With the assistance of a few young and enthusiastic local youth coaches such as Farouk Khan (who is now the co-coach of Santos FC) and Sam Mbatha, the initiative astounded the observers. When the several experts from Brazil, Germany and England attended the amazing success of an under-12 soccer school experiment and declared it as the best in the world, the methodology of complex-specificity training became outright the answer for amazing youth development.
The "products" of this novel programme has since made a visible impact on many local and European professional clubs as well as in all youth and senior national team of South Africa. There is a sense of total admiration at Ajax Amsterdam for the exceptional value of the youngster coming from, probably, the most prolific, yet little known talent development scheme around.
There were many skeptics when Dumitru took the risk to challenge the old routines of coaching in the volatile African professional club establishment. But again, a series of unorthodox training concepts even the warm up routines are not done according to the conventional theories, proved them right.
The coach - affectionately called "Mr Magic" or "Professor" - excelled in mixing winning performance with a high degree of African attractiveness. They called it "carpet football".
The man's record is as rewarding as his passion for soccer progress. In less than six seasons of assignments, mainly with the top clubs in South Africa, Kaizer Chiefs and Sundowns, the list of trophies includes twelve major cups, two consecutive League Championships as well as reaching the 2001 African Champions League final.
Despite his success in coaching and research and experimentation, Dumitru's countless contributions in the form of technical articles, studies, coaching educational and instructional videos and a coaching manual - "Coaching Guide" - have been consistently showing the trend of a mind ahead of its time.

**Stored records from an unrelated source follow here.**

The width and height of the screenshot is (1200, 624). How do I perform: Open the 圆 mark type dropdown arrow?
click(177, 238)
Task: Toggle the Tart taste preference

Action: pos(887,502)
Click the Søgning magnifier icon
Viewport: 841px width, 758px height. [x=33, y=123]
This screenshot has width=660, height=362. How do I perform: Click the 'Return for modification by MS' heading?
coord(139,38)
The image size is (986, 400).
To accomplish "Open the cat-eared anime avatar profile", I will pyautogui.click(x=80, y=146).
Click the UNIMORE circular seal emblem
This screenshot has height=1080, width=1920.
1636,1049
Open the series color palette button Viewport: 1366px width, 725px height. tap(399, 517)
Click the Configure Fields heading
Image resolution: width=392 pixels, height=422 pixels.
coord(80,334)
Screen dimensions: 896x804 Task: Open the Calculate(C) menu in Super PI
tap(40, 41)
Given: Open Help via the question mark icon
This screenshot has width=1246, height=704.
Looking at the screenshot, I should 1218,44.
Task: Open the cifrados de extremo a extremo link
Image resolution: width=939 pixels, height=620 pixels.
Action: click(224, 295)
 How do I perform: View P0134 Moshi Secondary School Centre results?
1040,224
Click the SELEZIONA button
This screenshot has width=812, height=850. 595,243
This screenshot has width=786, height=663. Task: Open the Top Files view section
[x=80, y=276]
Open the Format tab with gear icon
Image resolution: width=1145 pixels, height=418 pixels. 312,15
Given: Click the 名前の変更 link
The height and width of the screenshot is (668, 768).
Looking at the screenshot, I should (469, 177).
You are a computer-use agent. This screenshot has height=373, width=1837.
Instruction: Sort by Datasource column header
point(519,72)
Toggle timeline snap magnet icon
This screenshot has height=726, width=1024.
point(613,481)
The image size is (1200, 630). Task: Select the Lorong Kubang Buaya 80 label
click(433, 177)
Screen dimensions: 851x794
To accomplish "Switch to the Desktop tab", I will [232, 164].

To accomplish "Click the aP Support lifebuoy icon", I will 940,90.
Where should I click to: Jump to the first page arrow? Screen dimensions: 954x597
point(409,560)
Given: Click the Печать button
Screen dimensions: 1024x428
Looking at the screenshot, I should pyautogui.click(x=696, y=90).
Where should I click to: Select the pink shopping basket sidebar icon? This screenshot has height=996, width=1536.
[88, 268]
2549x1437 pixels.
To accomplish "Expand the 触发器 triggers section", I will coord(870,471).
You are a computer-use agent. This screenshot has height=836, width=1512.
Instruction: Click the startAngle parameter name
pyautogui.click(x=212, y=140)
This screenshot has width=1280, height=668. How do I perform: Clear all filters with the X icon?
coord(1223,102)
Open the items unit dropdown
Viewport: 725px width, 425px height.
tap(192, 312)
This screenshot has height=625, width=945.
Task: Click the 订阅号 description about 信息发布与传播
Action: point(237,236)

As the former South African Under-23 assistant coach Kenny Ndlazi once said: "Dumitru is the best thing to have ever happened to South African football".
Not surprisingly, the most recent studies and discoveries on the fields of sport physiology and related neurosciences confirm his ideas and innovative practice. Nothing in soccer could be more inspiring than to learn that there is much value in the game still to be unearthed. As Dumitru says, "We haven't yet enjoyed the complete beauty of soccer simply because there has not been persuasive effort on how to find it."